'23 and Me

Bend, OR
Elevation: 3,623 ft.
10:35

Bend is the first place I have lived to make me miss summer.

Against all odds 2022 managed to drag what was left of itself over the finish line. A year of so much loss and sorrow and hard work. For me, for my family, for the world. I entered 2023 buried under layers of my favorite blankets - a “BZZT-BZZT” from my Garmin sent off into the cool darkness of my cave on wheels.

Absolutely toasted off my new dab pen, I laid there floating through a messy slideshow of the past year. Through memories of my friends, my family, my ex, my new life in Bend. They oozed out of my head and around my body, just out of reach - a nebula of cold, black syrup.

In waking life I have been feeling lost like I am floating through my days and nights.

Leading up to the new year I had been feeling a renewed sense of living for myself. I was soaking up spaces and faces and making significant changes in my life. I think I am still doing those things but it feels like I am living in slow motion, that I can’t actually touch anything or anyone. Like I am pushing along the bottom of a cold, dark, endless pool. Half breathing half drowning with no direction.

GIVEN INFORMATION:
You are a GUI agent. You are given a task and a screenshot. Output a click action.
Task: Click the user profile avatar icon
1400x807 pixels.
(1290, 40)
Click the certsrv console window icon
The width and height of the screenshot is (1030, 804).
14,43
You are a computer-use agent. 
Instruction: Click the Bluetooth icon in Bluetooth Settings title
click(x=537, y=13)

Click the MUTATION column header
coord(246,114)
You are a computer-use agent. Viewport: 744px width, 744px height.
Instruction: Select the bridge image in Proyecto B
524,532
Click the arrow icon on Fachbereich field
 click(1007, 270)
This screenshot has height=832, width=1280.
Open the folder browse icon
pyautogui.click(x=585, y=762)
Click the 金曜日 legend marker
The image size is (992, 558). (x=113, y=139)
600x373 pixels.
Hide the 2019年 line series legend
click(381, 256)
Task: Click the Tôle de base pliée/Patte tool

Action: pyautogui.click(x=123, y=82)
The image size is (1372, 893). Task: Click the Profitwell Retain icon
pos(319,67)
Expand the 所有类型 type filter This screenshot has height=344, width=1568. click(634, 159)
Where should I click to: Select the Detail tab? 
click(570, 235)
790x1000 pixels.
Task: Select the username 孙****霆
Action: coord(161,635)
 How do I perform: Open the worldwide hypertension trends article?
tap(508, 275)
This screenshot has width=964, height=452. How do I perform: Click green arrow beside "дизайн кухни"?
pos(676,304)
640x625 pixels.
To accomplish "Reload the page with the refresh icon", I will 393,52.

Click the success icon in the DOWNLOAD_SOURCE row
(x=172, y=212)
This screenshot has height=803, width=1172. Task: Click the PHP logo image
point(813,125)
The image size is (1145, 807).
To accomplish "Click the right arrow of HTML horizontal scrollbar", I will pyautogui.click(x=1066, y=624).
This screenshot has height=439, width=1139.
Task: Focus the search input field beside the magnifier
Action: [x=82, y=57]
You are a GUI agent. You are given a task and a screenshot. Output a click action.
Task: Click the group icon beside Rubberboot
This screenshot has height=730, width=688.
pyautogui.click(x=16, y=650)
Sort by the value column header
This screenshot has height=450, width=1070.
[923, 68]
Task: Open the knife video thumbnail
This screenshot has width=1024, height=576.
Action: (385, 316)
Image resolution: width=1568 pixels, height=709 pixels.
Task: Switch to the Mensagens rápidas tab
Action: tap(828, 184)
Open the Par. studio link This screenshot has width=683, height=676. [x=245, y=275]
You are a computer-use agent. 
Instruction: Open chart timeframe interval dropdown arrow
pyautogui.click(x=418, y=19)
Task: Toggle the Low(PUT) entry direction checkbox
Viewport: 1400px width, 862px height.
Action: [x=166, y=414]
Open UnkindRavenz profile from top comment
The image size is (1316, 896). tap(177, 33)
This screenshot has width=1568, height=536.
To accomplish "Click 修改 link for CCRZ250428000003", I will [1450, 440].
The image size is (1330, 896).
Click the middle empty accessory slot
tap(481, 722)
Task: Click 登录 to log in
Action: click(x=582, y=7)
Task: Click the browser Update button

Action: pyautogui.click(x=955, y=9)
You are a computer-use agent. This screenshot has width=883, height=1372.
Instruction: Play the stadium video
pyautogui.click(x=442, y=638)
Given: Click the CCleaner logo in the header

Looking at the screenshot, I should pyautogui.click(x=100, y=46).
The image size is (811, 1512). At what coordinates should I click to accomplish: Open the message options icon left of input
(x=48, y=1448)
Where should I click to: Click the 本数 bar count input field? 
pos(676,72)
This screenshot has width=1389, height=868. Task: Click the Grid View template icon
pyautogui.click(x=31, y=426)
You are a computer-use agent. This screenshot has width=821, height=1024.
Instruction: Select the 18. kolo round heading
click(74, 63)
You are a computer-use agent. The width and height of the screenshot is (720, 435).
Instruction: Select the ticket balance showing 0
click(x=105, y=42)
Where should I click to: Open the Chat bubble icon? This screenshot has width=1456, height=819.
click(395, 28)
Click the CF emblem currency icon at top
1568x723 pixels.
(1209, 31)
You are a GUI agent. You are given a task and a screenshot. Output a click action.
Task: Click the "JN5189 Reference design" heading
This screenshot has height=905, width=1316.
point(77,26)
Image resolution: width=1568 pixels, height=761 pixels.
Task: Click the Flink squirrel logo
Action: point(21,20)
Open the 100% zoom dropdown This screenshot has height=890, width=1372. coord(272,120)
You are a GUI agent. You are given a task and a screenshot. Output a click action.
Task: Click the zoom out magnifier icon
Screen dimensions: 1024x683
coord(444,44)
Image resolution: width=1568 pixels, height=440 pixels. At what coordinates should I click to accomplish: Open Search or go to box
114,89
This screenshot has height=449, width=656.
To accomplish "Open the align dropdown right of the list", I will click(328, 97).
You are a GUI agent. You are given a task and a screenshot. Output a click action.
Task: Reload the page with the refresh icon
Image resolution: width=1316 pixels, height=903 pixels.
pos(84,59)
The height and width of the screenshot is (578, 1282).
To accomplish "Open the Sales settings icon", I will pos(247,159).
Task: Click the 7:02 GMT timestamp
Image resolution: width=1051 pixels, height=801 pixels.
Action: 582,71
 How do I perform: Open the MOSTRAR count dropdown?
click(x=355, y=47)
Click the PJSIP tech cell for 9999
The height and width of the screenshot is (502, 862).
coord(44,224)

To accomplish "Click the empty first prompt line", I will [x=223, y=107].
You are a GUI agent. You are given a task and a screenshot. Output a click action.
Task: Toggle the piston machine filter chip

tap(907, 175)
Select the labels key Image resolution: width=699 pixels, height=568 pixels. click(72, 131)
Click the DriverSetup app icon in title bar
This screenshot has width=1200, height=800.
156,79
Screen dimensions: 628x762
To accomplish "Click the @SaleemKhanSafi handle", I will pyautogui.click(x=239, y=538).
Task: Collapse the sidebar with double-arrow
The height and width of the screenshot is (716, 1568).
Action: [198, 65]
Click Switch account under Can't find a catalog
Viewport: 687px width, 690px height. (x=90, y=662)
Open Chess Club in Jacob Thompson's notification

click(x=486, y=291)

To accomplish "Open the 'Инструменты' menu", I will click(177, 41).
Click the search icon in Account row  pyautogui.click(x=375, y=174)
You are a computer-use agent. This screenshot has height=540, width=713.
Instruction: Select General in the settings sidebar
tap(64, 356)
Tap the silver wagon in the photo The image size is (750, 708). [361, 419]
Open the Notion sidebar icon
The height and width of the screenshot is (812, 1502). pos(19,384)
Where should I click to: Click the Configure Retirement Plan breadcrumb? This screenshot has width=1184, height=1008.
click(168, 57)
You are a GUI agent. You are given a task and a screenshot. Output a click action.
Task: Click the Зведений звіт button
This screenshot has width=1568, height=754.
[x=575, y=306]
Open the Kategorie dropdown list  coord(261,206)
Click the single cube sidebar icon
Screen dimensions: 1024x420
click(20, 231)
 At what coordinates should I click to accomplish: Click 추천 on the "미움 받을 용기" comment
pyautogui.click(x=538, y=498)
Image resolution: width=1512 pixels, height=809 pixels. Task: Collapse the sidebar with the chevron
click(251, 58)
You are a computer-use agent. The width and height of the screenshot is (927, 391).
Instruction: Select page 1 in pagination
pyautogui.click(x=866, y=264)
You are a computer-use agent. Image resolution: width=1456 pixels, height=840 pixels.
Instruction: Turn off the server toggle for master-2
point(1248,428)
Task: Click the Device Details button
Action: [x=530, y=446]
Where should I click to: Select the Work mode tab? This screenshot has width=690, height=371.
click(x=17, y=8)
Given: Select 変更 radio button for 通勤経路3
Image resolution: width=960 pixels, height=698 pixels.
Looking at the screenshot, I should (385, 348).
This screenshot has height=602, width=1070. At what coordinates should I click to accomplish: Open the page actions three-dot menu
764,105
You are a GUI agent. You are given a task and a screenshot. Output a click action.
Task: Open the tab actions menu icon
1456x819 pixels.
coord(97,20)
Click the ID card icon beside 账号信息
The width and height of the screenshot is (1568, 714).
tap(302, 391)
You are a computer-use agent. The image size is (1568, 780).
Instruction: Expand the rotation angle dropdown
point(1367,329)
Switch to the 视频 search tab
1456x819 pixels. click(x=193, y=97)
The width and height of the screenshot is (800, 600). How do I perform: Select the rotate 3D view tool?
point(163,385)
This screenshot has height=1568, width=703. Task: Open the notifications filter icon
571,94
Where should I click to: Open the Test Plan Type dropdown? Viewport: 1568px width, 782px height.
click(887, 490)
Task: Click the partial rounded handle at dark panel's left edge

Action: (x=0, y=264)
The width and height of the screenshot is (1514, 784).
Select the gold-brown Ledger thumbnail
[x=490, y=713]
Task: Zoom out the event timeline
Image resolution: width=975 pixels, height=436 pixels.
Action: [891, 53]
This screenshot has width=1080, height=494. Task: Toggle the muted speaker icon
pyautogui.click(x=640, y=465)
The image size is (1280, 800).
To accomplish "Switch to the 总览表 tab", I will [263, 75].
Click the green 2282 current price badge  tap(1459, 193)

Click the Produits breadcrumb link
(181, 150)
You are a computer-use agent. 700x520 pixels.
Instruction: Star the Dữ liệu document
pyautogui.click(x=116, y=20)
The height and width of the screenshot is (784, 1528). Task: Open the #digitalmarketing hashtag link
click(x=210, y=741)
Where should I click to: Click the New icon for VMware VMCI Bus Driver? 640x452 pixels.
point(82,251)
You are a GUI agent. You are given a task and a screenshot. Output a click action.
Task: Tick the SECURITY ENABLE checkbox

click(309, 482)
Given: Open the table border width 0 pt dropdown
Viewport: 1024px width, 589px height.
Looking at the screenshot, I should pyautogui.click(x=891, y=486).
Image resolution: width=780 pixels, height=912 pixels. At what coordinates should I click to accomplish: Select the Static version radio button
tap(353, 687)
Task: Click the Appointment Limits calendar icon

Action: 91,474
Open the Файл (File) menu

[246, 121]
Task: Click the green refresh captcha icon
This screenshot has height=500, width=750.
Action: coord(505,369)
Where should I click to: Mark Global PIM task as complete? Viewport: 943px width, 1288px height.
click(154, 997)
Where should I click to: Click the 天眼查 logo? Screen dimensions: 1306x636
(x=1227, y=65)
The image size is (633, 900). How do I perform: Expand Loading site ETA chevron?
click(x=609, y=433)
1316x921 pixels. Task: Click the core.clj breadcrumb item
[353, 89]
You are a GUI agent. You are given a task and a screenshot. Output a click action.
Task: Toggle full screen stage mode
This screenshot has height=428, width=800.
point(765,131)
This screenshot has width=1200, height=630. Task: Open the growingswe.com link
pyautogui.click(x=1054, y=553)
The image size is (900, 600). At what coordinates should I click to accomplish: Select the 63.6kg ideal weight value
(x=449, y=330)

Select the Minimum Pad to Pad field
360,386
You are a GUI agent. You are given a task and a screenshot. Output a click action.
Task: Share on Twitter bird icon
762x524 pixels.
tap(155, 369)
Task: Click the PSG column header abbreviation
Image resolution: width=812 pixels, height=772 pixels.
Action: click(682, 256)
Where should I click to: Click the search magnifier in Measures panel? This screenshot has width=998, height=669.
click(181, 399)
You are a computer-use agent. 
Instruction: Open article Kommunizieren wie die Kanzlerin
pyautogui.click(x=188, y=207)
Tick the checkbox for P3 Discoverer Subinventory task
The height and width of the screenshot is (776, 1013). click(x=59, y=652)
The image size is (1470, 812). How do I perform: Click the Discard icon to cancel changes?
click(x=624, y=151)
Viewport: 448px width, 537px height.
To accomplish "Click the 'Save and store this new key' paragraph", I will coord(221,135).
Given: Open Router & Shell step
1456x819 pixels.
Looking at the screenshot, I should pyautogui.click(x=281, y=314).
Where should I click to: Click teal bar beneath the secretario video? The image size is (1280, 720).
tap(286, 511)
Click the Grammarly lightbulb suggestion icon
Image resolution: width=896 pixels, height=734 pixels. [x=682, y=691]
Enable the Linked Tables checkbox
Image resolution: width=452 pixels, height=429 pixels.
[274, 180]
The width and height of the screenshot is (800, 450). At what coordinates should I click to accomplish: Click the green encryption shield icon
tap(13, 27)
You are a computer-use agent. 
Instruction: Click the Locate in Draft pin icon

PROBLEM REQUIREMENTS: Carry on the '23 and Me entry from Bend, picking up right after its final sentence about pushing along the bottom of a dark pool.

ANSWER TO THIS PROBLEM:
I ended the year, bat in hand, beating the life out of every bleeding second left high as a kite on the intense feelings of finally getting to know myself and living for that self. Yet now I feel more lost than I ever have.

But.

And there is a ‘but’, and I get to use it this time.

2022 taught me that two of the most important things you need to pull yourself out of these spirals are optimism and appreciation. Optimism not necessarily that things have to get better, or even will get better. More like optimism for optimism sake because the alternative is sadness. And sadness leads to overthinking. And overthinking leads to hopelessness. And hopelessness leads to isolating yourself, getting wasted, crying your eyes out to EDM at 3am while looking at pictures of your ex, and driving off the edge of that first high spot on 20 east - you know the one.

All said and done though, for me, I actually do think things will get better. I believe it.

Appreciation comes much easier for me. Appreciation for the clothes that protect me, the gas that moves me, and the food that nourishes me. Appreciation for the warmth of my blankets, the faint smell of juniper on warm winter days, and the tightness of a hug just for coming into work.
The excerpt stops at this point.